Football is a simple game, complicated by idiots.

These are the words of the legendary, and I mean legendary, Liverpool team manager Bill Shankly who was never afraid to call a spade a spade.

Formula 1 is a complicated game, but simpler if you have special talent, a cool head and a lot of confidence. The latter is the most important, and to be confident you must first be relaxed, have plenty of time – like Messi in front of goal – and all the truly great racing drivers have time, nothing is done in a panic, the style is barely ever flustered. Think of Clark, Stewart, Prost, Senna, Schumacher and more recently Fernando Alonso.

As we know, the man in the other Ferrari is, for some, reason having a torrid time and speculation over his future will do nothing to help. But he could, if he chose, learn a lot from Alonso, just as others before him have learnt from the ‘greats’ on the other side of the garage. Rubens Barrichello seems to agree, advising Felipe Massa to relax, to take a view on where he is, to go with the flow and savour his place on the grid for what it is, a privilege given to just 24 men on the planet.

“He needs to re-discover the joy of being a racing driver,” said Barrichello, “to relax and sort out his mental attitude. This is not a speed problem, it is inside his head. As drivers, we have to relax, and then we can improve. It is a tough hurdle to overcome, yes, because he knows that Ferrari adores Alonso because Fernando is one of the best, if not the best in F1.”

Wise words from a wise old bird now perched in an Indycar. First, Massa probably needs to see his team-mate as a positive, not a negative, in the sense that Alonso has clearly found the keys that unlock the doors to success. For example, last week he went to Madrid to chill out before jumping back into the simulator. He went to watch Real Madrid play football, had his photo taken with his hero Zinedine Zidane, went karting, spent time with friends and family.
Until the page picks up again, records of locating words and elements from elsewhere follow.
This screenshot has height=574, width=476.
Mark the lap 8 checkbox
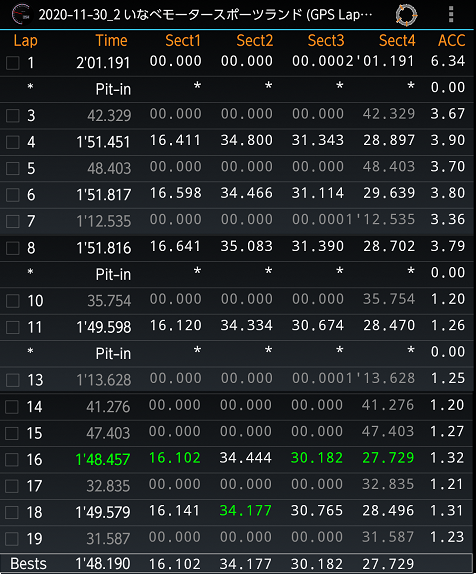[x=12, y=248]
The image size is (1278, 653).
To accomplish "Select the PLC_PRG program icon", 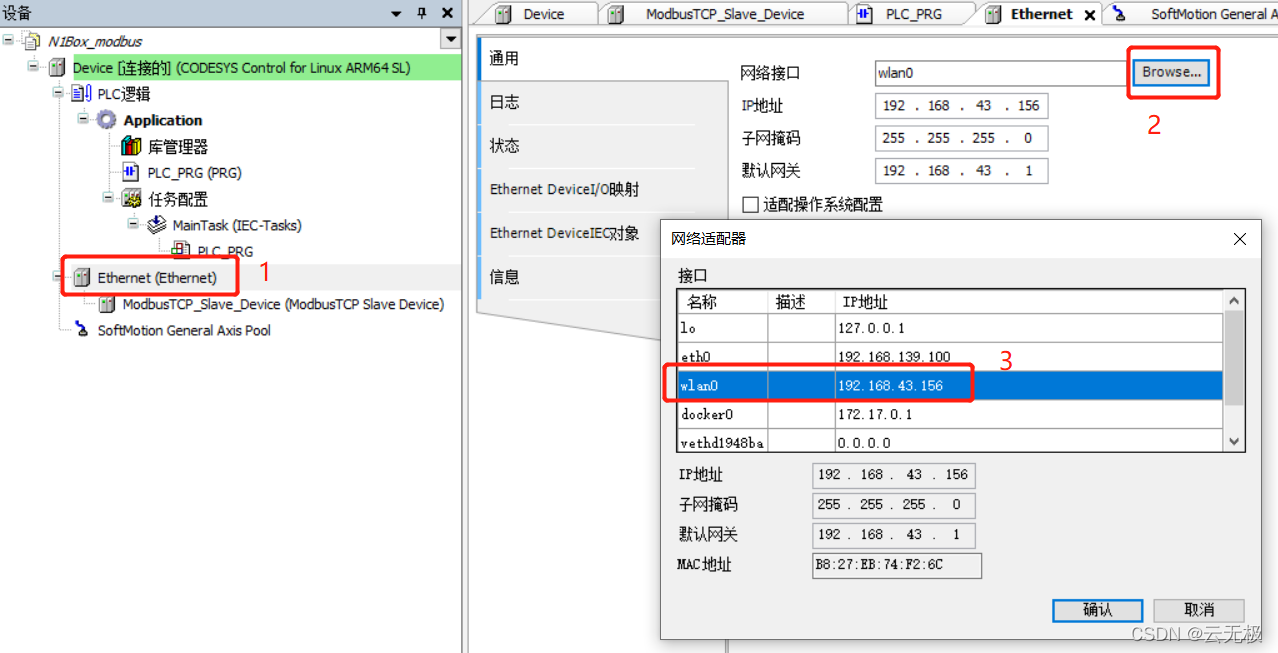I will pyautogui.click(x=131, y=171).
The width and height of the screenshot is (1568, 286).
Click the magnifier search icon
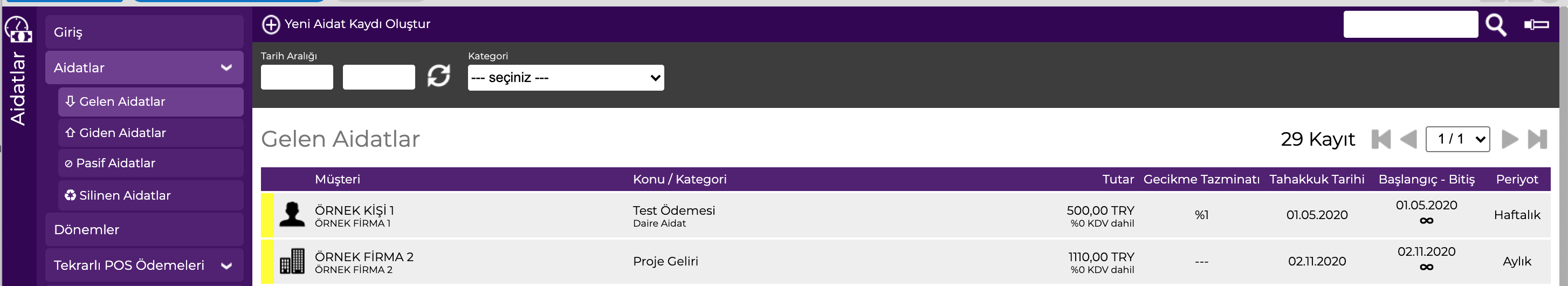click(x=1496, y=25)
He was, in other words, relaxing.

As an aside, while Alonso was in the simulator at Maranello last Thursday, Jenson Button was working away in the simulator at Woking. This, to a degree, is where races are won and lost, unless there is a torrential downpour, like in Malaysia, and then anything can happen.

In China last year Massa qualified sixth, just hundredths of a second away from Alonso with whom he shared the third row of the grid. In the race Massa was sixth, 15 seconds ahead of Alonso in seventh. He could do it then and he can do it again. They don’t forget how to do it, they simply get wound up. Only Massa knows what the problem is, but let’s hope he has it sorted when the pitlane opens in Shanghai this morning.